On 21 June 2020, Feola joined Riccardo Muti and Orchestra Giovanile Luigi Cherubini for a concert inaugurating Ravenna Festival of the year, singing music of Mozart. The open-air concert taking place at Rocca Brancaleone, with all regulations of social distancing, was one of the first live concerts in Italy after almost four months of lockdown due to COVID-19 pandemic. The performance was live broadcast by RAI Radio 3 (audio) and streamed online (video).

On 16 October 2020, Feola made her anticipated role debut of Violetta (La traviata) at Teatro Gabriello Chiabrera in Savona. The production was created by Renata Scotto who made her career debut exactly in the same role at this theater in 1952.

In 2023, Feola appeared in the movie Maestro singing with Isabel Leonard in the finale of Gustav Mahler's Symphony No. 2 in C minor "Resurrection", in a reproduction of the famed 1973 performance led by Leonard Bernstein in Ely Cathedral.
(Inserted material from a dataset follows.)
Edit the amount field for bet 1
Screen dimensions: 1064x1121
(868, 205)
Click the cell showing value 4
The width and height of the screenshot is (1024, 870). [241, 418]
Other roles Feola has sung include Serafina (Il campanello), Zerlina (Don Giovanni), Servilia (La clemenza di Tito), Musetta (La bohème), Lauretta (Gianni Schicchi), Carolina (Il matrimonio segreto), Norina (Don Pasquale), Sandrina (La finta giardiniera), Ilia (Idomeneo), Leïla (Les pêcheurs de perles), Amina (La sonnambula), Lucia (Lucia di Lammermoor), Dircé (Médée), Fiorilla (Il turco in Italia).

== Personal life ==
On 9 December 2015, Feola married baritone Sergio Vitale, who is also from Caserta. Rosa Feola has two younger brothers: Carlo, a bass-baritone, and Gianluca, a violinist.